[Collected data entries]
****************************************
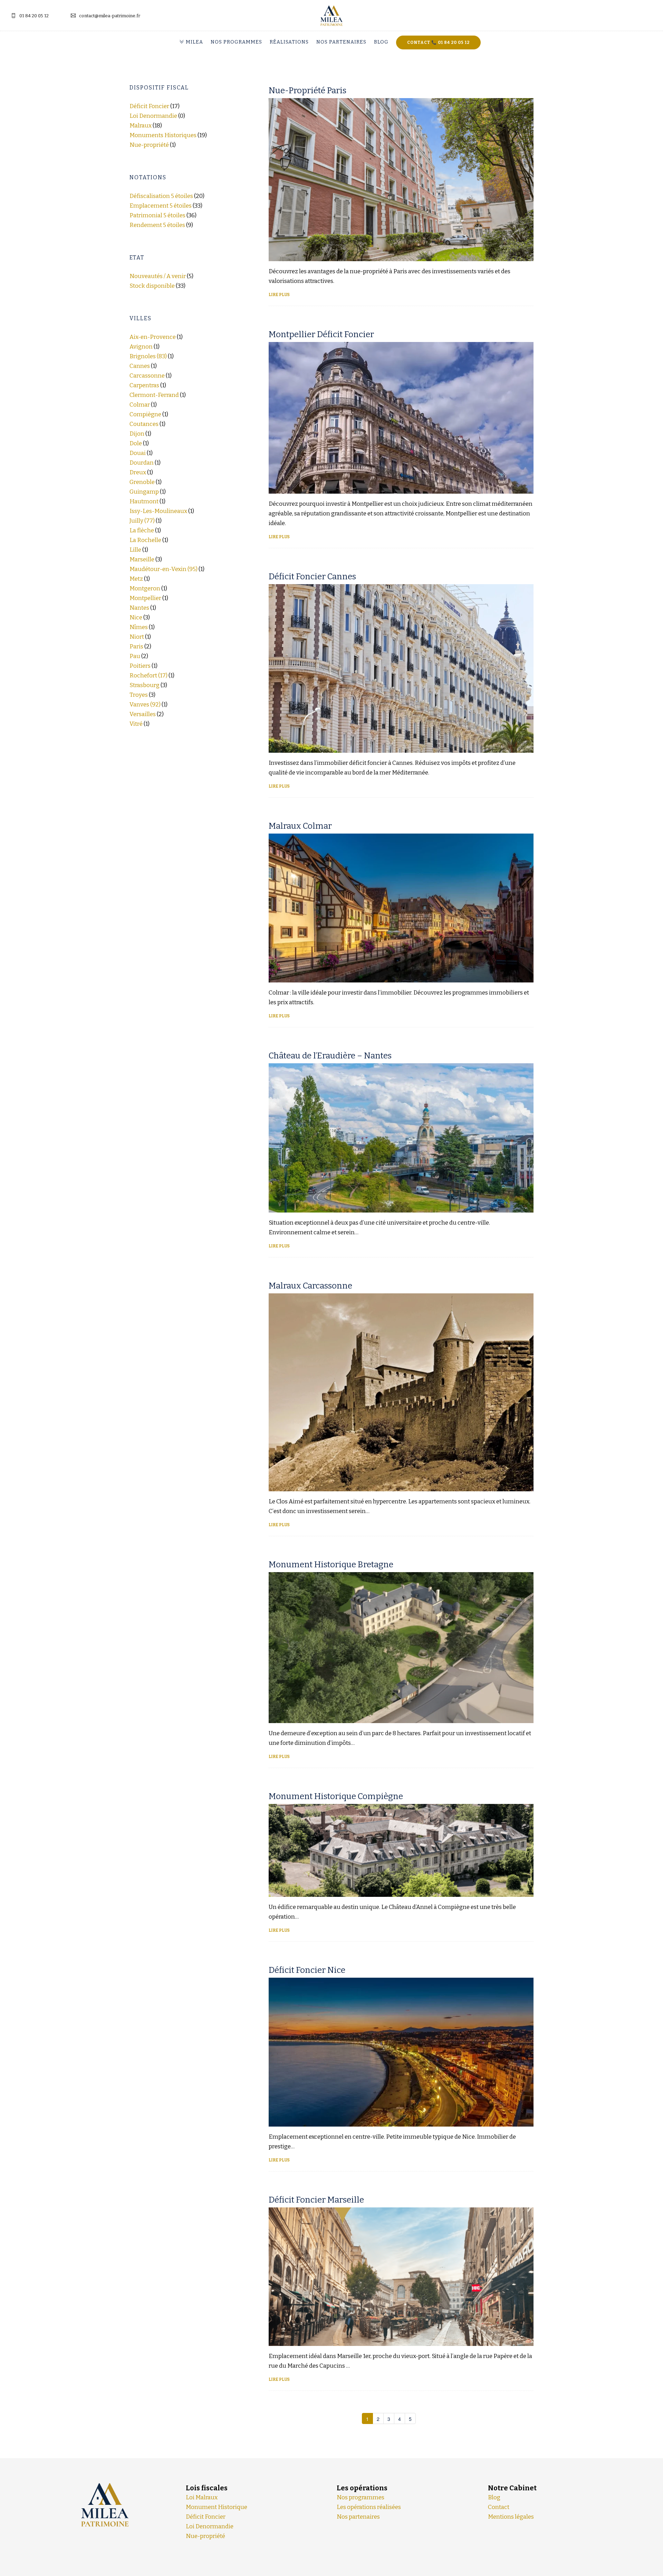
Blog (381, 42)
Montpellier (145, 598)
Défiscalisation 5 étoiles (161, 196)
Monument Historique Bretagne (331, 1564)
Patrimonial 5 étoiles (157, 215)
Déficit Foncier (149, 106)
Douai (137, 453)
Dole (135, 443)
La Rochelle (145, 540)
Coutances (143, 424)
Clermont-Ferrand (154, 395)
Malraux (140, 125)
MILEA (193, 42)
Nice (135, 617)
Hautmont (143, 501)
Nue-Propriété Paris (307, 90)
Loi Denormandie (153, 116)
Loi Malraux (202, 2497)
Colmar (139, 404)
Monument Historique (216, 2507)
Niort (136, 636)
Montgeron (144, 588)
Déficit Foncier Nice (307, 1970)
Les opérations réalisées (369, 2507)
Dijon (136, 433)
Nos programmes (236, 42)
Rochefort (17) (148, 675)
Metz (136, 578)
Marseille (141, 559)
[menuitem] (193, 42)
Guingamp (144, 491)
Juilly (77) (142, 520)
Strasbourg (144, 685)
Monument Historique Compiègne (336, 1796)
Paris (136, 646)
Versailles (142, 714)
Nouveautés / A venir (157, 276)
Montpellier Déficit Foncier (321, 334)
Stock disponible (152, 285)
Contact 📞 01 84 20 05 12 (438, 42)
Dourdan (141, 462)
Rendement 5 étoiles (157, 225)
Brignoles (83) (148, 356)
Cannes (139, 366)
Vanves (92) (145, 704)
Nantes (139, 607)
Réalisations (289, 42)
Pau (134, 656)
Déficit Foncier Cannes (312, 576)
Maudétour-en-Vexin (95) (163, 569)
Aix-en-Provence (152, 337)
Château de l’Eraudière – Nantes (330, 1056)
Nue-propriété (149, 145)
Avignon (141, 346)
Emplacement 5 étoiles (160, 205)
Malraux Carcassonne (310, 1286)
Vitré (136, 724)
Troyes (138, 694)
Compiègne (145, 414)
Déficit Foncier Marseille (316, 2200)
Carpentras (144, 385)
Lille (135, 549)
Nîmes (138, 627)
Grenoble (142, 482)
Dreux (137, 472)
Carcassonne (147, 375)
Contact (498, 2507)
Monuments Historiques (162, 135)
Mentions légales (511, 2516)
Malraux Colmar (300, 826)
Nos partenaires (341, 42)
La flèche (141, 530)
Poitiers (140, 665)
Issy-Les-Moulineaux (158, 511)
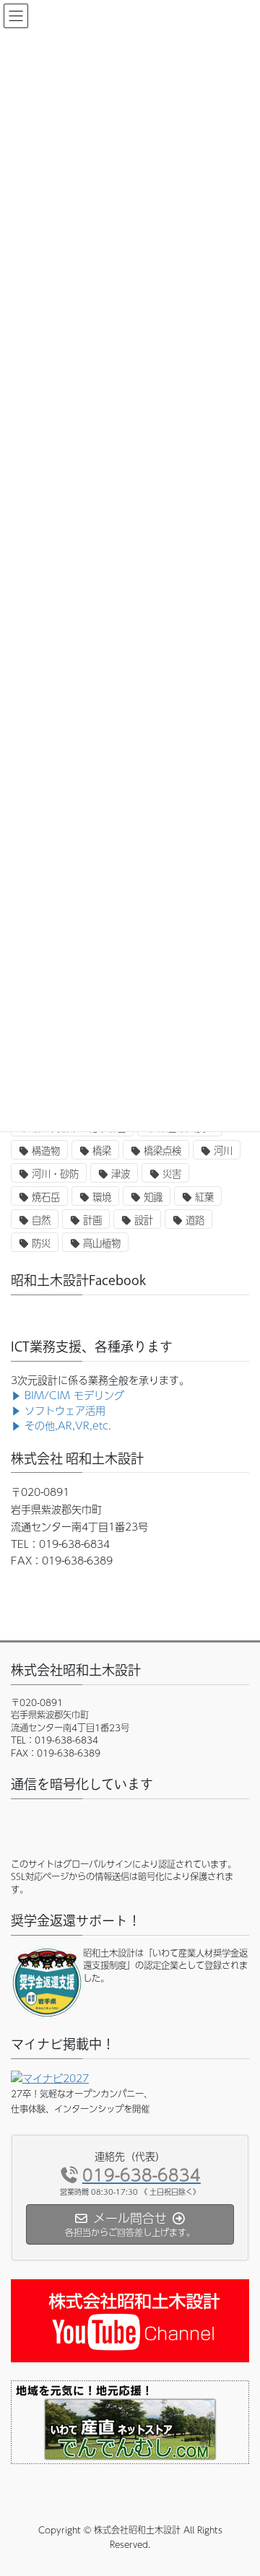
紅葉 (204, 1196)
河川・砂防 (55, 1173)
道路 (195, 1219)
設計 (143, 1219)
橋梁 (101, 1150)
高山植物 (102, 1242)
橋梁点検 (162, 1150)
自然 (41, 1219)
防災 (41, 1242)
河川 (223, 1150)
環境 (101, 1196)
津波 (120, 1173)
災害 (171, 1173)
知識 (153, 1196)
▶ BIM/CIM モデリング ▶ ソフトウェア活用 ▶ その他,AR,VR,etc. (67, 1410)
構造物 (46, 1150)
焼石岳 (46, 1196)
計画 (92, 1219)
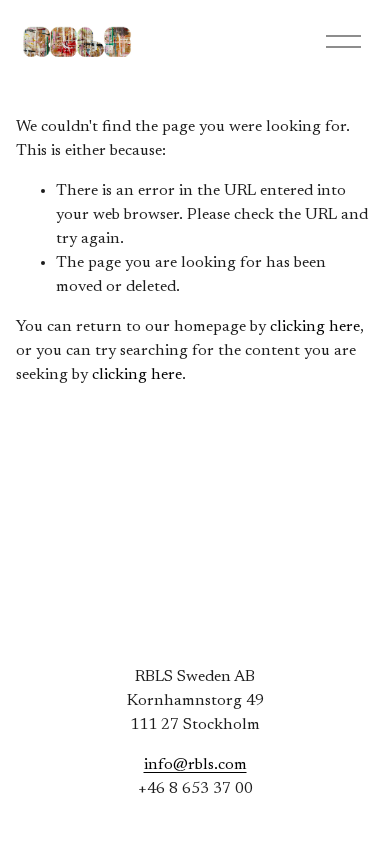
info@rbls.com (195, 765)
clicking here (315, 327)
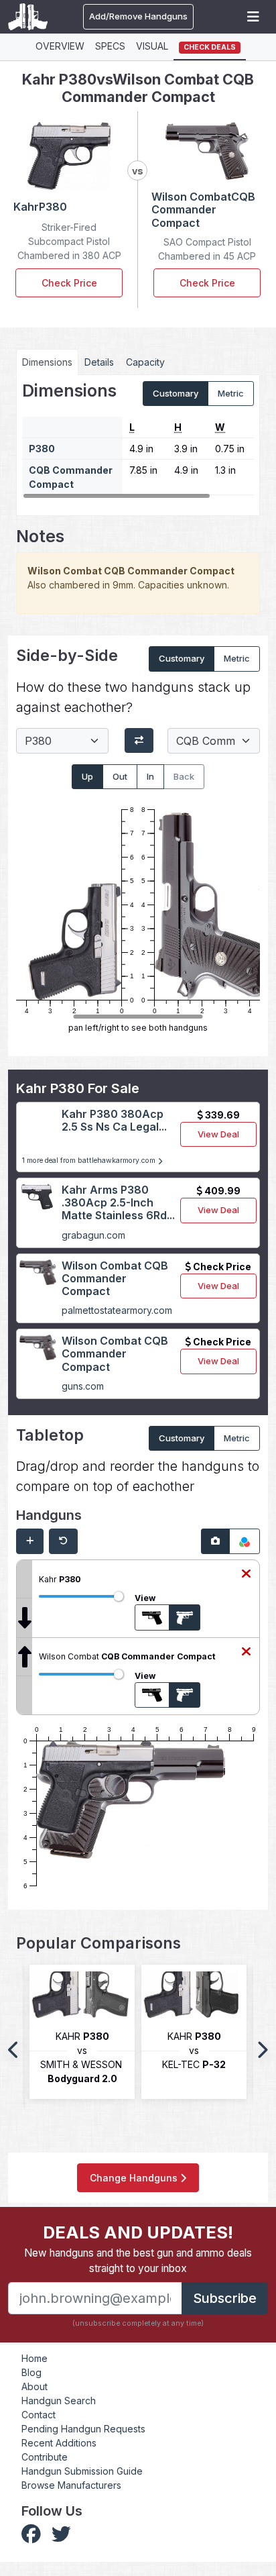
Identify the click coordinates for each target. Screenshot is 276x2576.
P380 (42, 448)
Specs (110, 46)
****************************************
Your reply must consist of one number, the count of lines in the entries that hold "étoiles".

_WORKED SOLUTION_
4